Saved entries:
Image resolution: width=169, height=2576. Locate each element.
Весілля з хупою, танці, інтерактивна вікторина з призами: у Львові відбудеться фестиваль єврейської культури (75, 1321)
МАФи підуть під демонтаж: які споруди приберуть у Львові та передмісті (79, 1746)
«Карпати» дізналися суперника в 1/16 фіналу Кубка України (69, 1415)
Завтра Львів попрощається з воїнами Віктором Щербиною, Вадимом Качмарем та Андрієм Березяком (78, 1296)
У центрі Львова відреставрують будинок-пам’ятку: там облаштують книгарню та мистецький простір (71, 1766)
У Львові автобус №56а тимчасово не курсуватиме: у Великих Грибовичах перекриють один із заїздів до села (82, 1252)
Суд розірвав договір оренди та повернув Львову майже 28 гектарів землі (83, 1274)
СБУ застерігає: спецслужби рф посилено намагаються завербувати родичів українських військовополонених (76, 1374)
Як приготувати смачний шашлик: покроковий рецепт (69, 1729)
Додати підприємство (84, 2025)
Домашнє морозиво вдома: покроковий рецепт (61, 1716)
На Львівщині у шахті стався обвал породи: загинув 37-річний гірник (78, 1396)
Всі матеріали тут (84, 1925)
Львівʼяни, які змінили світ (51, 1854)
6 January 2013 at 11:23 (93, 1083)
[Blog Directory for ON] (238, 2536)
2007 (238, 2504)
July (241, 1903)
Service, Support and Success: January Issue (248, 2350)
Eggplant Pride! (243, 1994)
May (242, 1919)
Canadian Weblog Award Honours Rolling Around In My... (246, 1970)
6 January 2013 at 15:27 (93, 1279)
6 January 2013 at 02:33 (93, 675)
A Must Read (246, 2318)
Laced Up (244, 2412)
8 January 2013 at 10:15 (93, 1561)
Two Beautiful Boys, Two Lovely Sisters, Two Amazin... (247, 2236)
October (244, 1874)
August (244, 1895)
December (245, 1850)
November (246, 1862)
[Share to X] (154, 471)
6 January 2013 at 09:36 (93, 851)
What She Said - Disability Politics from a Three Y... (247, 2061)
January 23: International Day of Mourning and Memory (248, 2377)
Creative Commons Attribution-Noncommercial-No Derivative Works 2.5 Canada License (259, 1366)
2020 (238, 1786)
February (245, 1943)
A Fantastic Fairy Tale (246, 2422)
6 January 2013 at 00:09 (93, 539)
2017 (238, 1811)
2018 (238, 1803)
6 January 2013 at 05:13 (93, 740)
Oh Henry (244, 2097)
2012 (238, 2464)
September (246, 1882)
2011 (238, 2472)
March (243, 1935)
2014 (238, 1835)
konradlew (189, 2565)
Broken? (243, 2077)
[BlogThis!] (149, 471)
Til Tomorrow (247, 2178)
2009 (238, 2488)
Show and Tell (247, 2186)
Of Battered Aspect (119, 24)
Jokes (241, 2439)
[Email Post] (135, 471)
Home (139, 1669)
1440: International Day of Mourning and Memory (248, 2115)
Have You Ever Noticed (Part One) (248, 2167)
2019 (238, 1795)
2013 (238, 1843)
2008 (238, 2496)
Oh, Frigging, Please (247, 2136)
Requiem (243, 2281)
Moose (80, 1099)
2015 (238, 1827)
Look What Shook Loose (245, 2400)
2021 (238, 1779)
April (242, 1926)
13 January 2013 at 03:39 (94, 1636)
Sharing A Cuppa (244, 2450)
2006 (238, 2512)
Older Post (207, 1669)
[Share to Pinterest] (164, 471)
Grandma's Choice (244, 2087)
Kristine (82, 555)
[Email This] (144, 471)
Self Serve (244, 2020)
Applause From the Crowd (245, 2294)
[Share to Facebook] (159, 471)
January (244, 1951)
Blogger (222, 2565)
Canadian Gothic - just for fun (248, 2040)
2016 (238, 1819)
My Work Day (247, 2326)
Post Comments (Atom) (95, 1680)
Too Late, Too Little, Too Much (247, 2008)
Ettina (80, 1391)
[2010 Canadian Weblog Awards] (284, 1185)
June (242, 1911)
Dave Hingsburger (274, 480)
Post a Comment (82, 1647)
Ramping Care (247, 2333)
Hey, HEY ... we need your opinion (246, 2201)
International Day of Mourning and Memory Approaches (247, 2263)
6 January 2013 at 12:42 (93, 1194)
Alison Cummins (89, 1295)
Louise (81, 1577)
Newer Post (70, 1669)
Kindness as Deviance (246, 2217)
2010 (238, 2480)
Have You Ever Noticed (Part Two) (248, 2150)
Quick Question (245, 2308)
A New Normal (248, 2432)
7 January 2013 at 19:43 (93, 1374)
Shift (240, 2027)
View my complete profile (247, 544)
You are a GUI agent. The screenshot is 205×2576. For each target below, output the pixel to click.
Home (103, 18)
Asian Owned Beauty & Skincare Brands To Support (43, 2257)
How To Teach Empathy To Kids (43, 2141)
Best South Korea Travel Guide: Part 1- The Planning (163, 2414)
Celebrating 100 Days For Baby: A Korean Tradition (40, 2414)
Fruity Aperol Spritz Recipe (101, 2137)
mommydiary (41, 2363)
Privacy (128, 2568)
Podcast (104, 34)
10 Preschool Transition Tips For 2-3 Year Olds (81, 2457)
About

→ **Prompt**
Go through the records above and return each line in which the word "Ever" occurs.

→ **Response**
Have You Ever Noticed (Part One) (248, 2167)
Have You Ever Noticed (Part Two) (248, 2150)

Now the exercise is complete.